Data records:

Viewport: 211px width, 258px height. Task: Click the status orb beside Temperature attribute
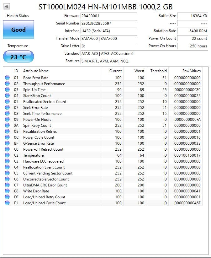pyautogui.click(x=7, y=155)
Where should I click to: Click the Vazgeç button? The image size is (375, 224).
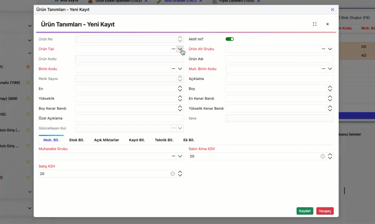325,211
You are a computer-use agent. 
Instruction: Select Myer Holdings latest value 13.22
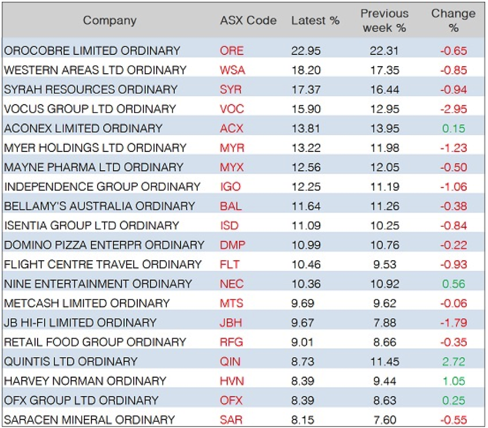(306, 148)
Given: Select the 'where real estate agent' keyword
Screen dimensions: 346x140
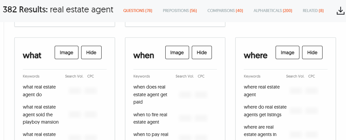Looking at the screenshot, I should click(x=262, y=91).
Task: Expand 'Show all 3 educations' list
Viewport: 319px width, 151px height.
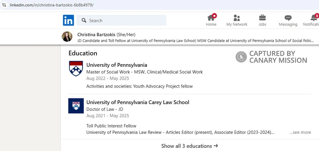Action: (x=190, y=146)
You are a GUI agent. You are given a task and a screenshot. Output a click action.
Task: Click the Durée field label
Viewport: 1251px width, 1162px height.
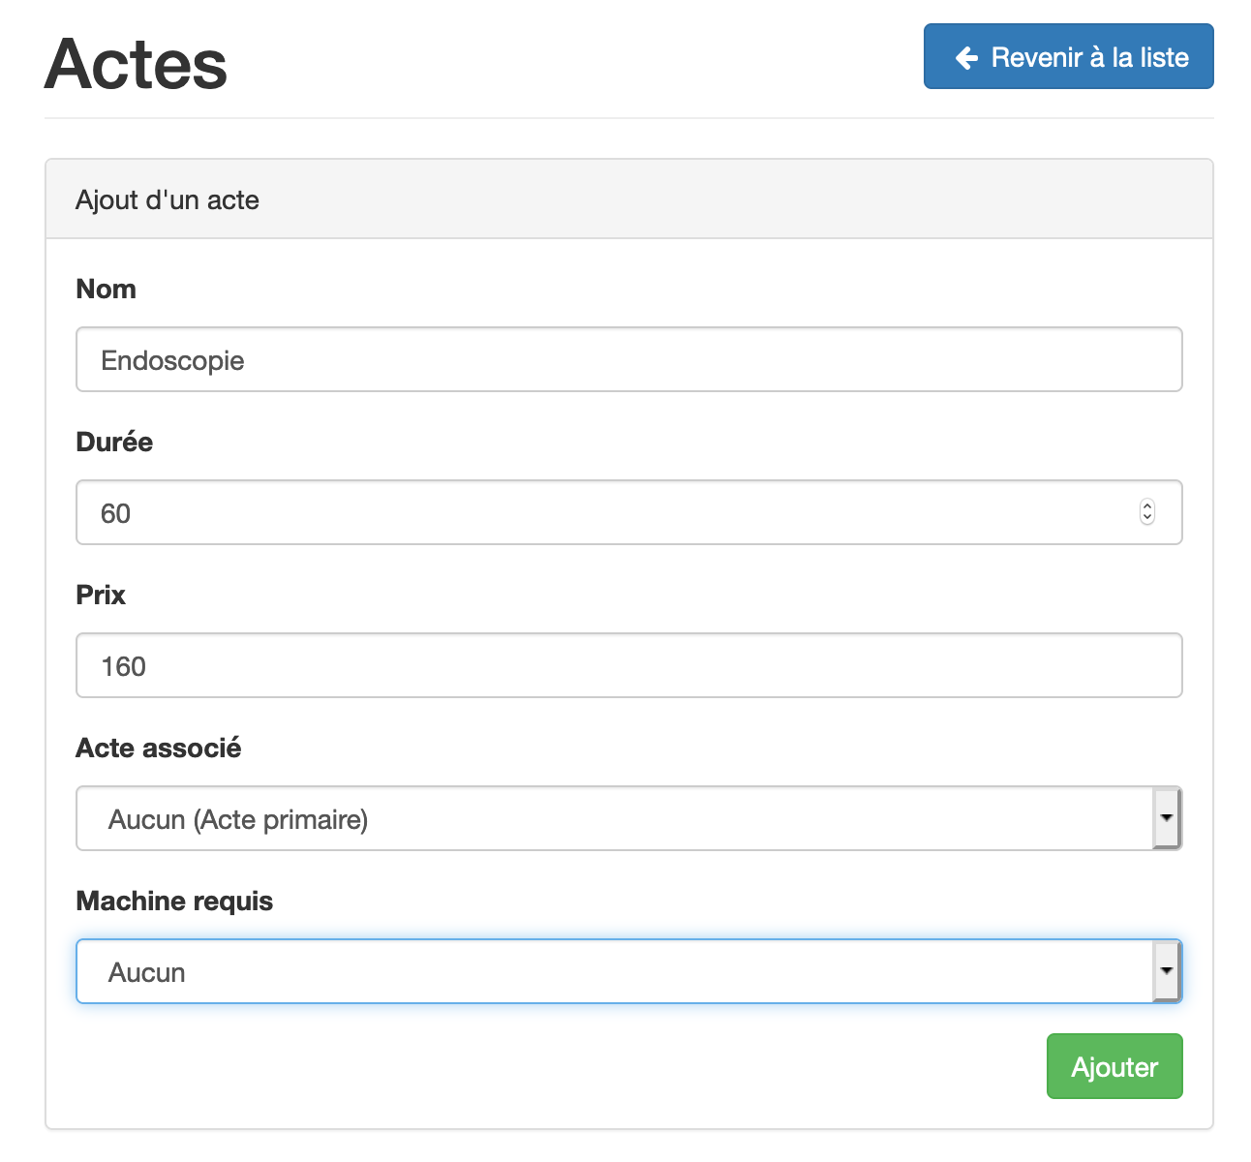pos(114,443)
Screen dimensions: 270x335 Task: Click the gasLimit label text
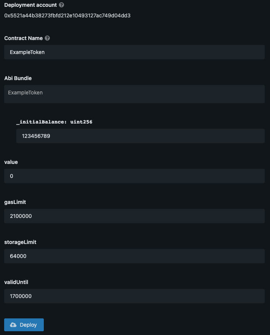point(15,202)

(Aim of the exercise): Each line of the data above that contains the word "agent" counts once; report the total and add nothing.

(Exercise output): 3